31. As well as continuing to deliver regulation based around the 2010
regulatory framework, a key focus for the TSA since October 2010 has been
on preparing to implement the important changes in the 2011 Act. The TSA
consulted on revisions to the standards necessary to reflect reforms in the
Localism Act, to refocus the Regulator’s powers and also introduce new
requirements for example around flexible tenancies and a renewed emphasis
on value for money. The resulting new Regulatory Framework [ insert link]
came into force on April 1st.
32. Co-regulation remains central to the regulatory framework and there is a
great deal of continuity in the framework thereby maintaining stability in the
regulatory environment.
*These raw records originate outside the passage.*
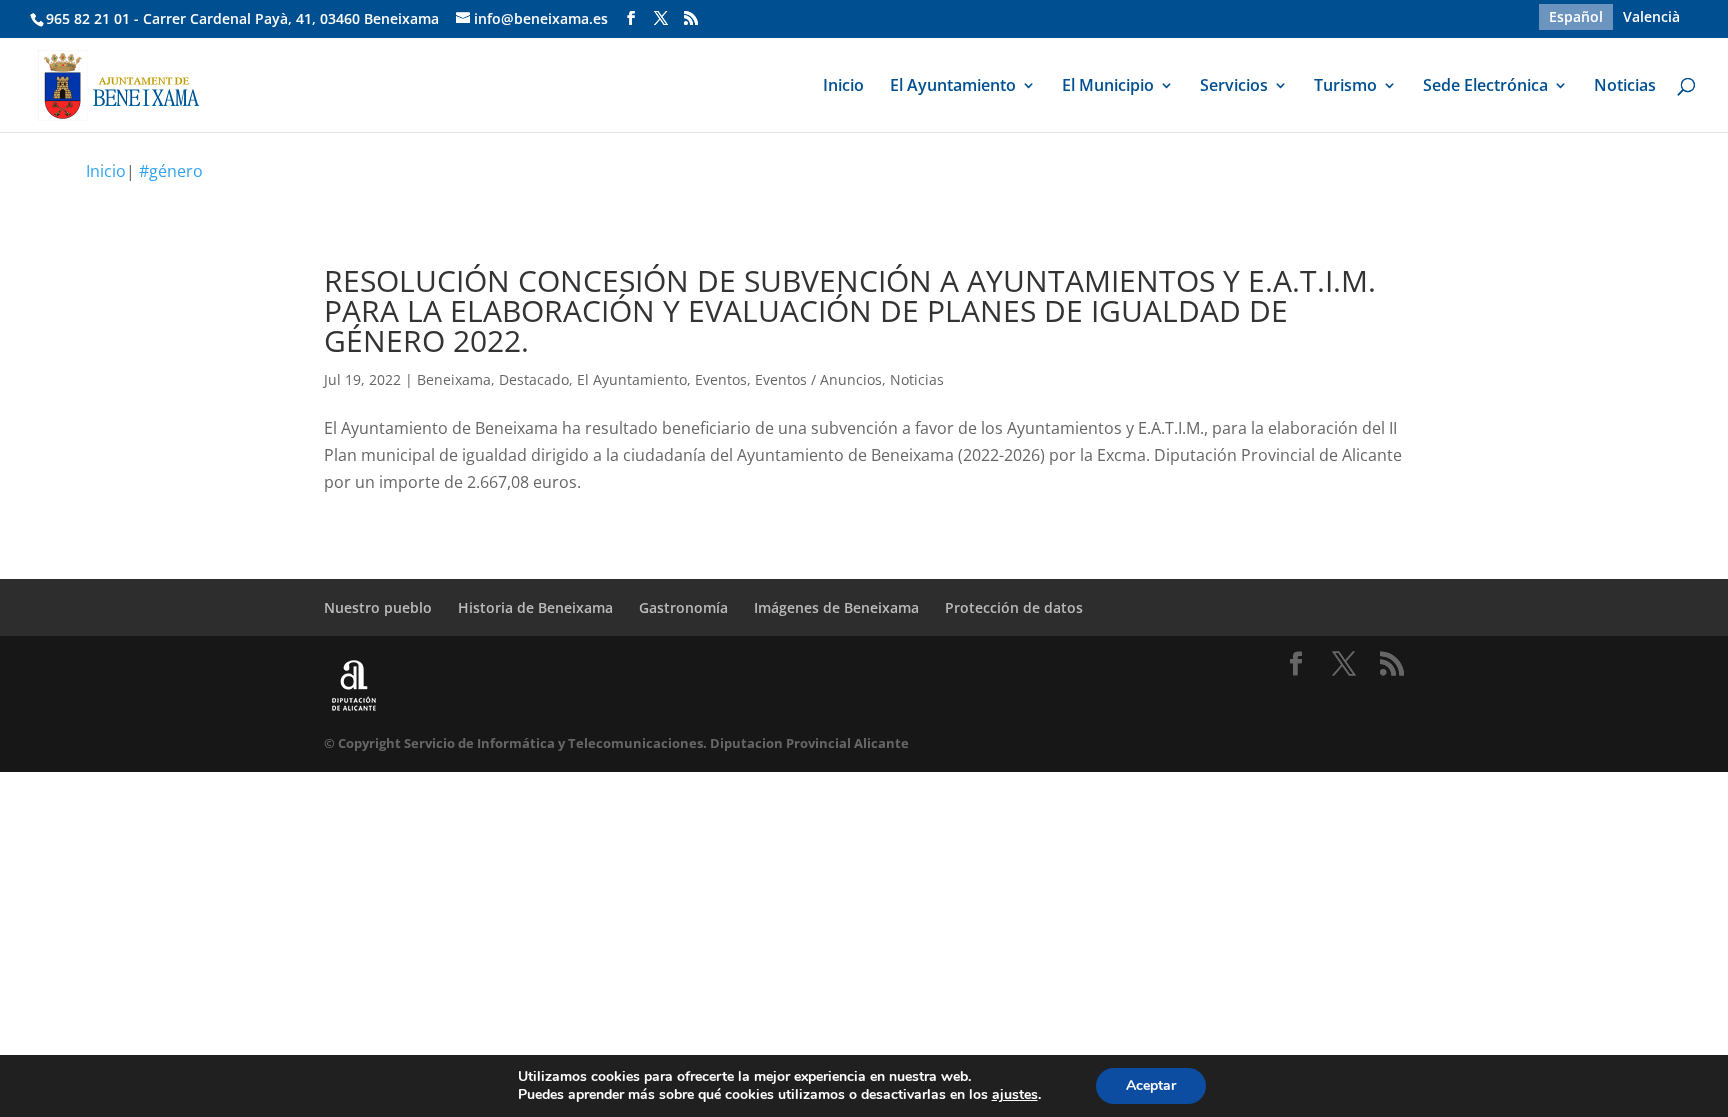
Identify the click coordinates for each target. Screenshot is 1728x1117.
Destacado (534, 379)
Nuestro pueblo (378, 607)
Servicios (1234, 87)
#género (171, 171)
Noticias (1625, 87)
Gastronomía (683, 607)
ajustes (1015, 1095)
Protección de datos (1014, 607)
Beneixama (454, 379)
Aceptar (1151, 1085)
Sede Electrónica (1485, 87)
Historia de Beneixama (535, 607)
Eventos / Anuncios (818, 379)
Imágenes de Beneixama (836, 607)
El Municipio (1108, 87)
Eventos (721, 379)
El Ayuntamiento (953, 87)
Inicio (843, 87)
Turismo (1345, 87)
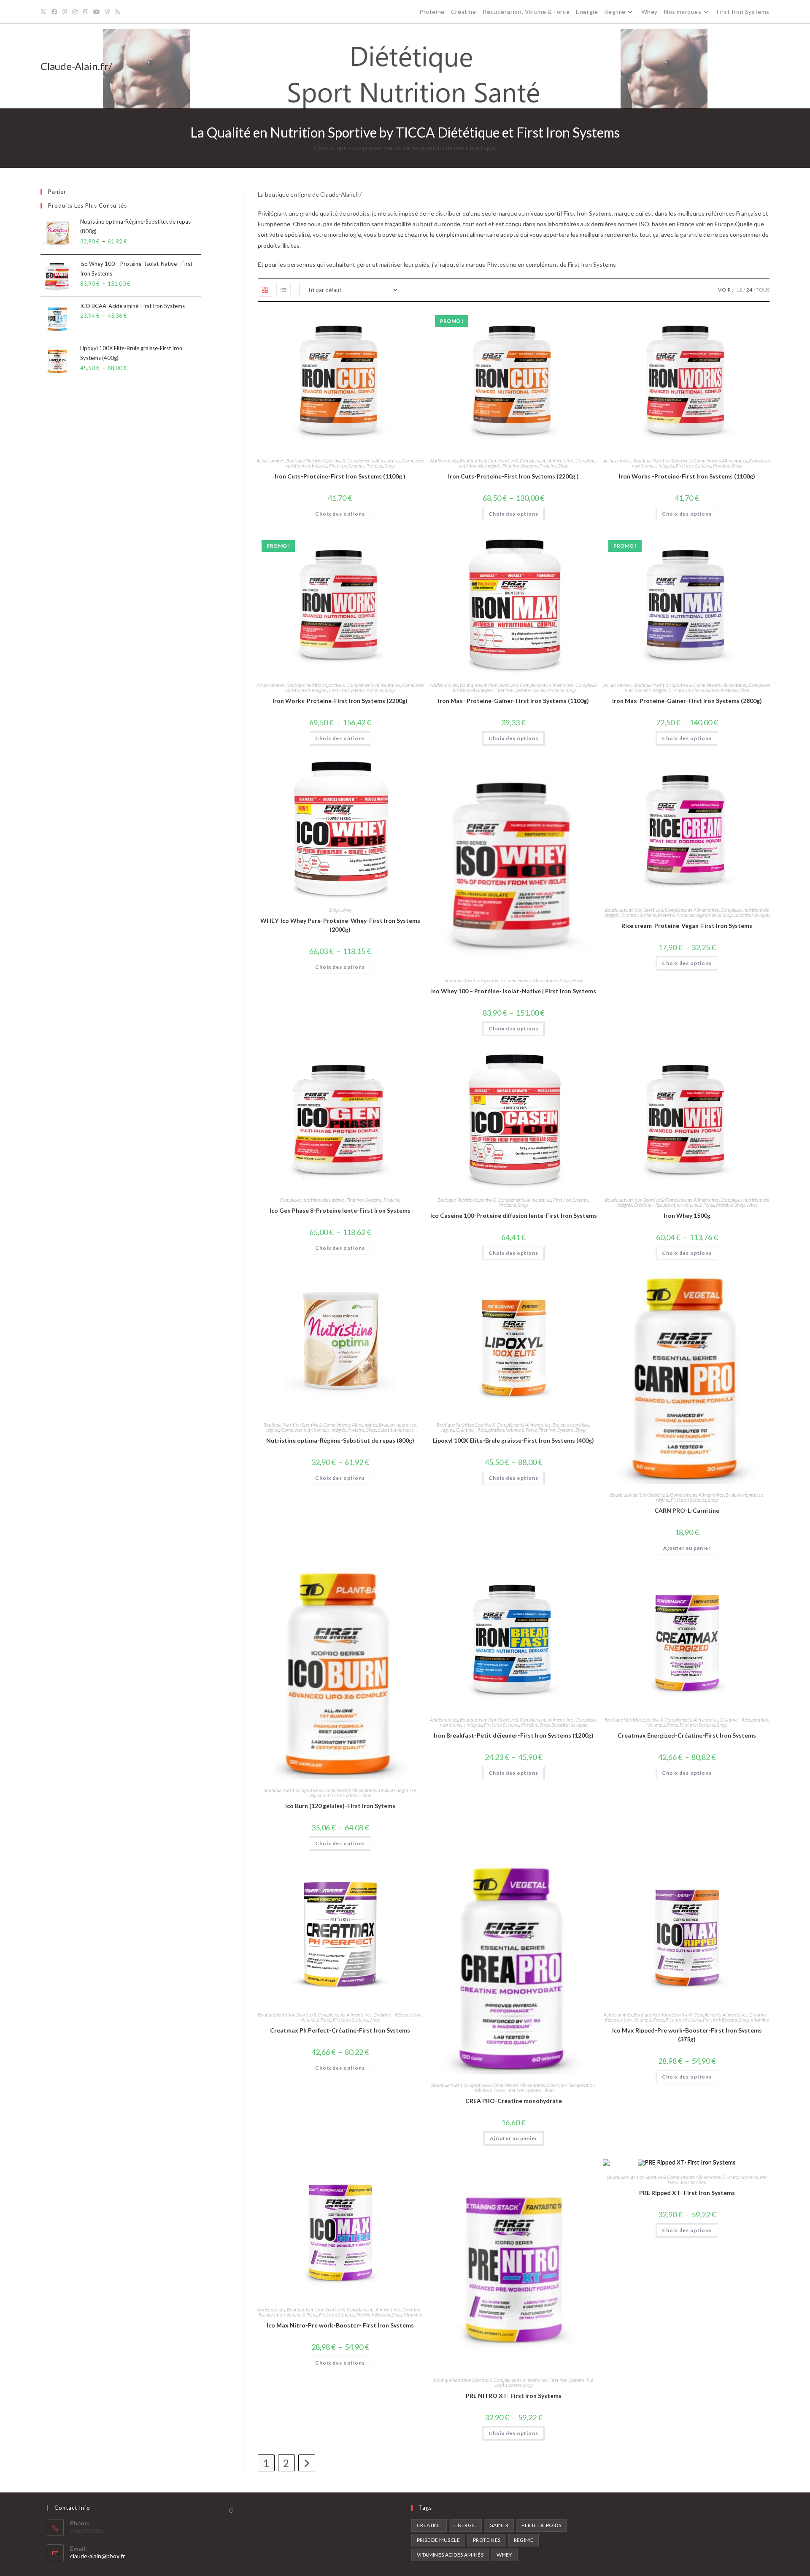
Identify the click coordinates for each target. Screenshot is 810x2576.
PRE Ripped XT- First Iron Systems (687, 2192)
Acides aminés (270, 460)
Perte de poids (541, 2525)
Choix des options (340, 514)
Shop (390, 465)
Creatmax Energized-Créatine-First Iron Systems (687, 1735)
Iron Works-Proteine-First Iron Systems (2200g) (340, 700)
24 (749, 290)
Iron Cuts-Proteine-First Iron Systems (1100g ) (340, 476)
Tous (763, 290)
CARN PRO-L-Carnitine (686, 1510)
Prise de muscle (438, 2540)
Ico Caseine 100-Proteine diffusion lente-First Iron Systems (513, 1215)
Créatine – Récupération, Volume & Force (510, 11)
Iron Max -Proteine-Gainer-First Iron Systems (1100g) (513, 700)
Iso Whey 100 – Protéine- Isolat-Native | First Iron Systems (513, 991)
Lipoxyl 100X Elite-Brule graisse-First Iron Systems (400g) (513, 1440)
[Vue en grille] (265, 290)
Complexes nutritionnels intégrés (312, 1200)
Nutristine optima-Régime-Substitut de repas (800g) (340, 1440)
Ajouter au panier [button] (687, 1548)
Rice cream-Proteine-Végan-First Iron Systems (686, 925)
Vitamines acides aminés (450, 2555)
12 (739, 290)
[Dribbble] (75, 12)
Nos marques (683, 11)
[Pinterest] (65, 12)
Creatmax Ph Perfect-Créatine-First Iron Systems (340, 2030)
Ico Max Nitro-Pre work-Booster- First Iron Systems (340, 2325)
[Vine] (107, 12)
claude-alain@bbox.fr (97, 2556)
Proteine (432, 11)
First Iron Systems (743, 11)
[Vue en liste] (283, 290)
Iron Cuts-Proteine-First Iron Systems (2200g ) (513, 476)
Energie (587, 11)
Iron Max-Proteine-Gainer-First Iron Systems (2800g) (687, 700)
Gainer (538, 690)
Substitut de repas (752, 915)
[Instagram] (86, 12)
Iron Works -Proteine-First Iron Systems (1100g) (687, 476)
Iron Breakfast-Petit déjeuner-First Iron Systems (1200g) (514, 1735)
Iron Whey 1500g (687, 1215)
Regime (615, 11)
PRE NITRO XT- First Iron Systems (514, 2395)
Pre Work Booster (720, 2019)
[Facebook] (54, 12)
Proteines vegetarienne (698, 915)
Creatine (429, 2525)
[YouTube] (97, 12)
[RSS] (117, 12)
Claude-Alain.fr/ (76, 66)
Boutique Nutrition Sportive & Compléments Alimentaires (343, 460)
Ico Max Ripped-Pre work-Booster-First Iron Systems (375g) (687, 2035)
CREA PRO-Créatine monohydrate (513, 2100)
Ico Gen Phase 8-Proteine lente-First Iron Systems (340, 1210)
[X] (44, 12)
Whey (649, 11)
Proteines (487, 2540)
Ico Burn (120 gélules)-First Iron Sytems (340, 1805)
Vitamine (760, 2019)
The TSA’s early commitment to strengthened local
accountability and the TSA’s enduring focus on strong governance and
supporting viability helps ensure that the social housing sector continues to
be ready to meet new challenges and to deliver locally and nationally. The
Regulation Committee of the HCA is being left a strong inheritance on
economic regulation from the TSA which it will need to take on board and
develop to meet the changing business environment affecting the sector.